**EXERCISE DATA:**
-*-*-

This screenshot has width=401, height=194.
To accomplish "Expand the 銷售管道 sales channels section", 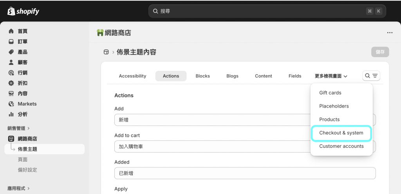I will coord(18,128).
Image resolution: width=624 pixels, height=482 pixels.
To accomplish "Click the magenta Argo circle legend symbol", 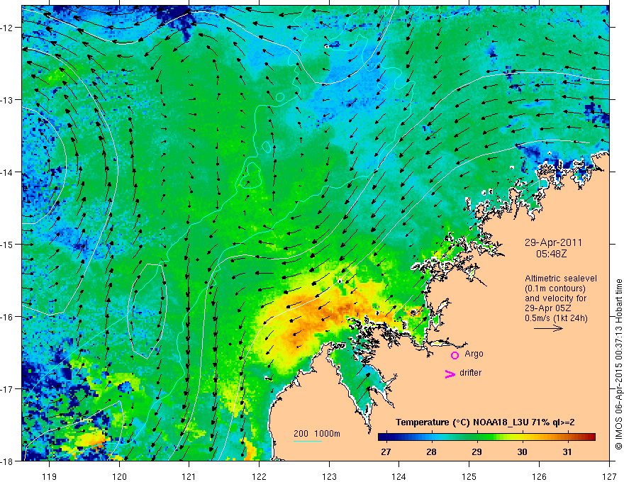I will coord(455,355).
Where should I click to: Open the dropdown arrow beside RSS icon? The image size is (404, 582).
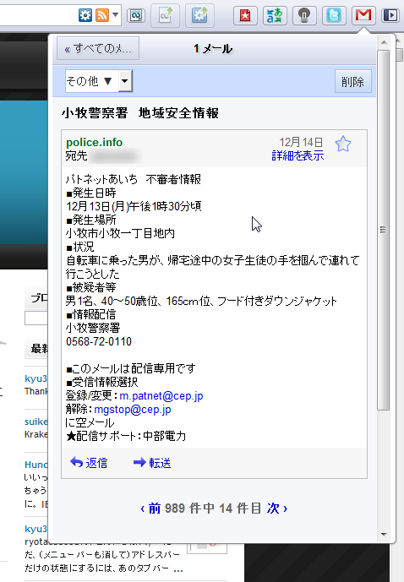pyautogui.click(x=116, y=15)
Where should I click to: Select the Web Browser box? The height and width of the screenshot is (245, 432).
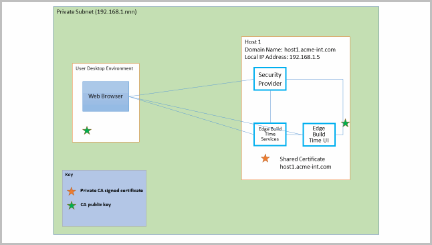coord(106,96)
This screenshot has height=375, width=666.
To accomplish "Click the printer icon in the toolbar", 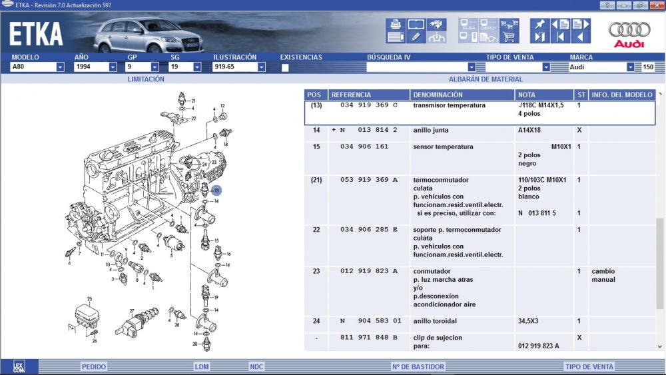I will click(x=396, y=25).
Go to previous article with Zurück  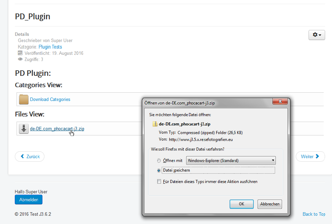[x=30, y=156]
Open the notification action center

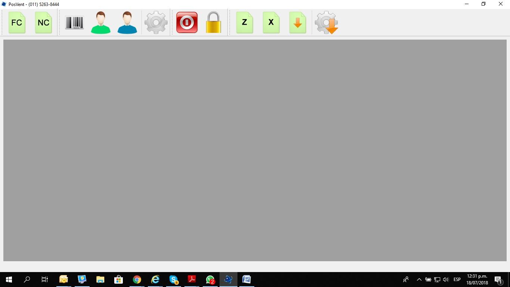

-*-*-

**WORK TO COMPLETE:** All that is needed is a number: the count of lines in the listing that hold "This".

**RESPONSE:** 2